##### DATA SUPPLIED

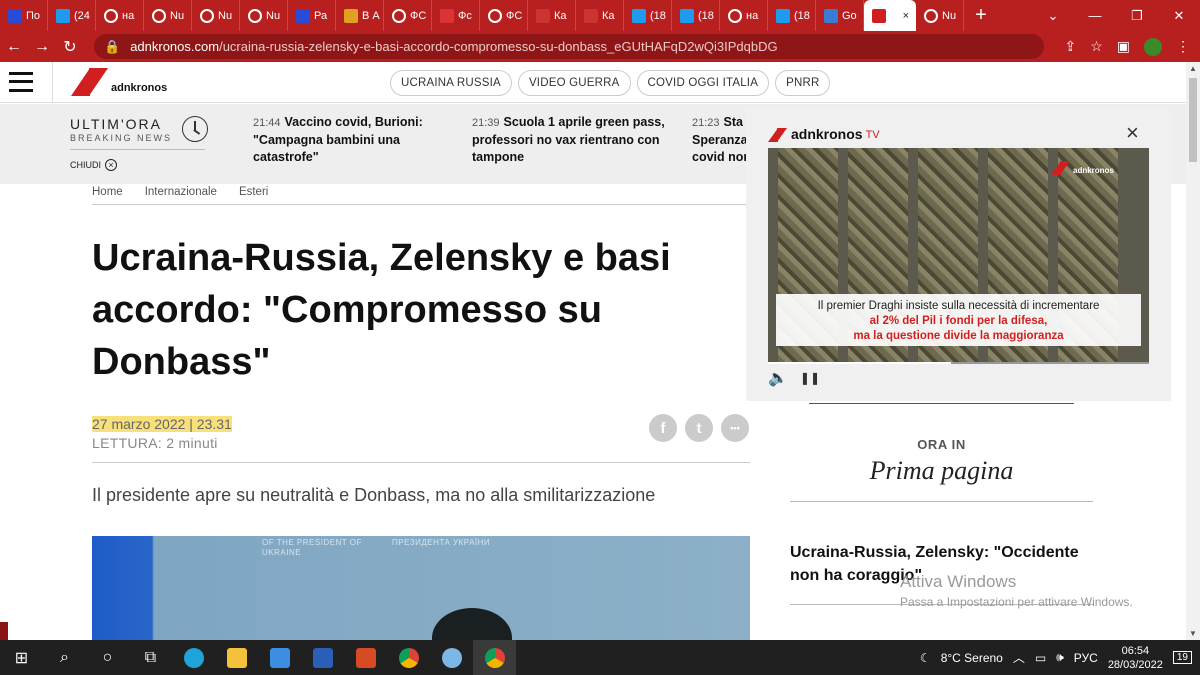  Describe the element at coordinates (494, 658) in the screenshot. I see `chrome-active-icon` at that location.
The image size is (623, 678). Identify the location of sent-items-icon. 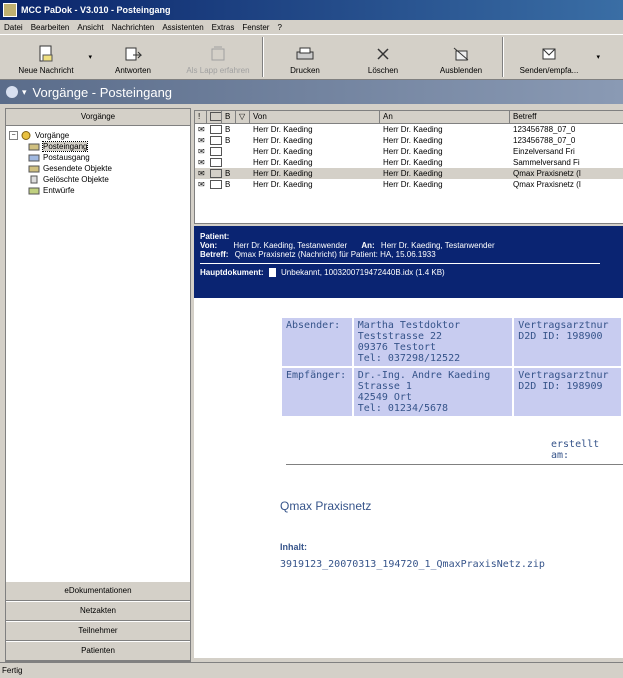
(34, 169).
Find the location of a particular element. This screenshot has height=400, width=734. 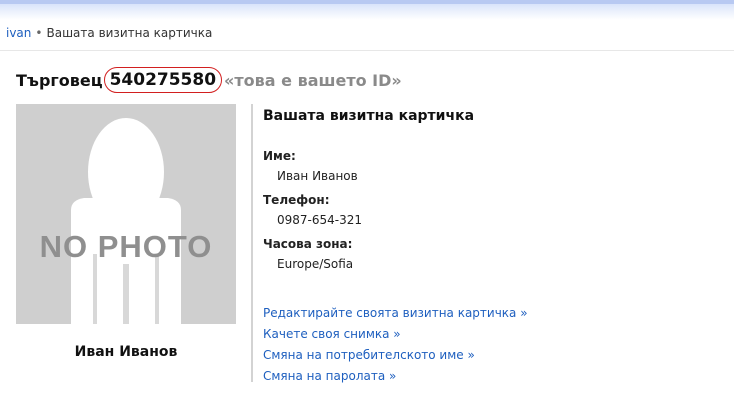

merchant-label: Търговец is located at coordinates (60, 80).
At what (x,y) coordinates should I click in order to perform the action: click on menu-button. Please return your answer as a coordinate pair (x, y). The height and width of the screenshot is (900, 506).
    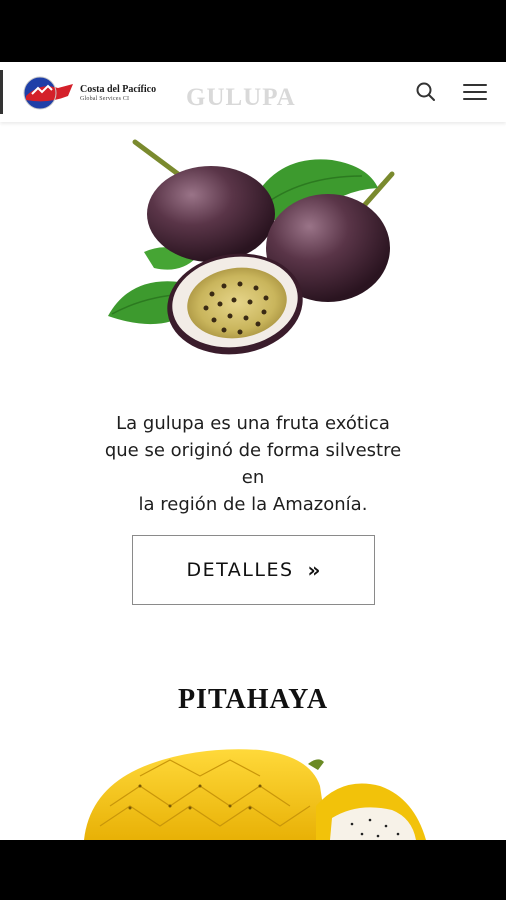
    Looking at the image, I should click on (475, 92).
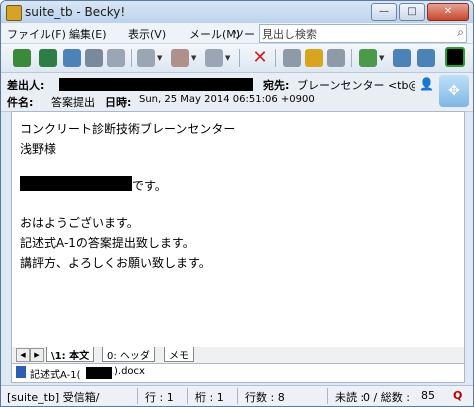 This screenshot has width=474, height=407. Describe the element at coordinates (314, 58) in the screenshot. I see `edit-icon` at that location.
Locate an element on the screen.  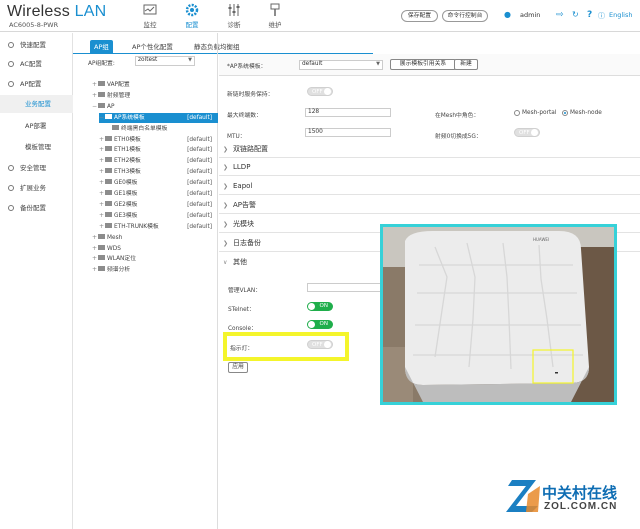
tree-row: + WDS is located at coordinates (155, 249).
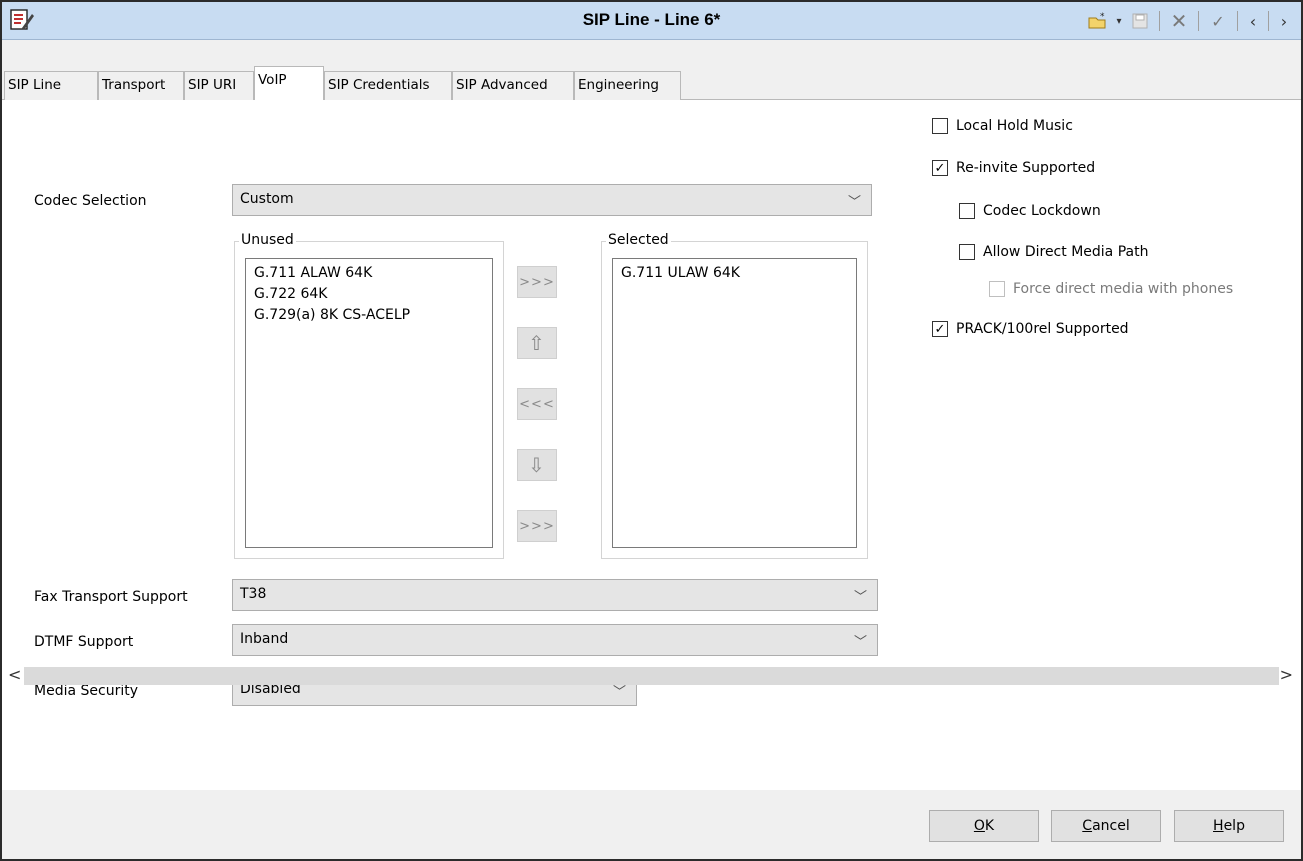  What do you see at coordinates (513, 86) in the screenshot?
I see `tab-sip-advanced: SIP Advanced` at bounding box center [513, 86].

##########
##### DATA SUPPLIED

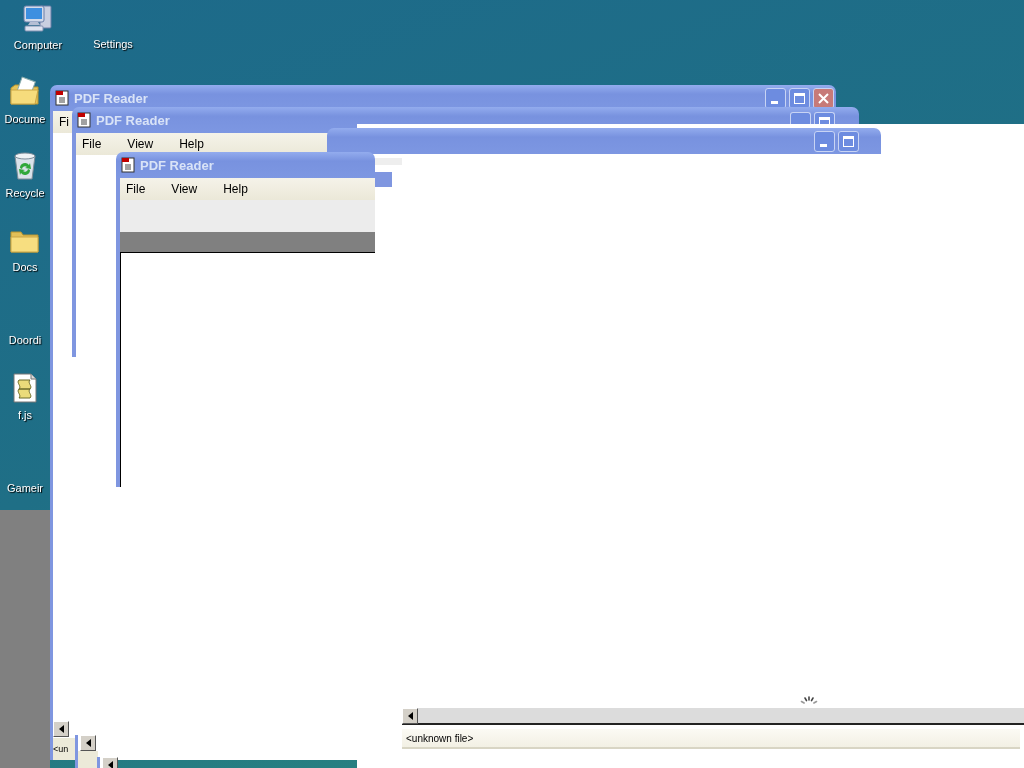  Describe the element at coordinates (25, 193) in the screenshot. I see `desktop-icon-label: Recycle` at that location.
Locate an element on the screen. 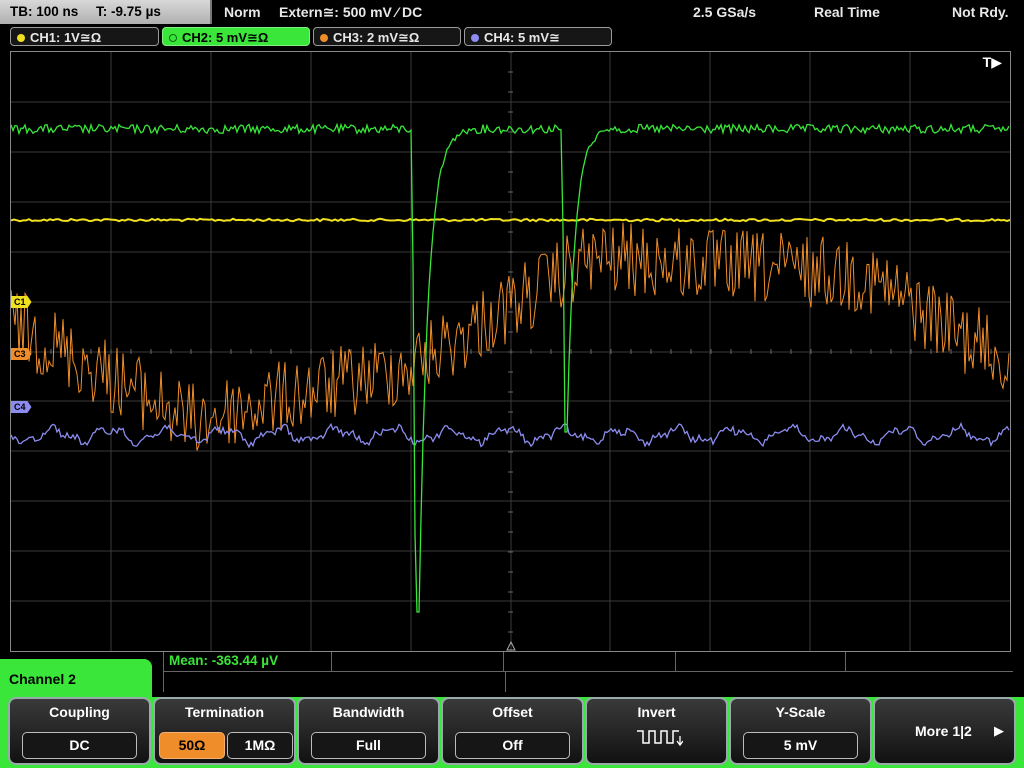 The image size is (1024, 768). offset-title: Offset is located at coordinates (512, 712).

##########
##### DATA SUPPLIED

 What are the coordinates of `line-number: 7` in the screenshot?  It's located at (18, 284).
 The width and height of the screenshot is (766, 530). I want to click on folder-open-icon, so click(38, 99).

##########

## PROBLEM REQUIREMENTS
Edit the lines starting at the one that contains "Find the location" and ending with the one that contains "center [513, 86].", replacing "menu-button" with "settings-button" and keeping everything else the same. Give back only those lines, and omit the pictures.

## EXERCISE RESPONSE
Find the location of a particular element. This screenshot has height=400, width=734. 

merchant-label: Търговец is located at coordinates (60, 80).
At what (x,y) coordinates should I click in order to perform the action: click on settings-button. Please return your answer as a coordinate pair (x, y). The height and width of the screenshot is (900, 506).
    Looking at the image, I should click on (475, 92).
 This screenshot has width=474, height=407. Describe the element at coordinates (314, 58) in the screenshot. I see `edit-icon` at that location.
Locate an element on the screen.  
tree-row: + WDS is located at coordinates (155, 249).
  What do you see at coordinates (513, 86) in the screenshot?
I see `tab-sip-advanced: SIP Advanced` at bounding box center [513, 86].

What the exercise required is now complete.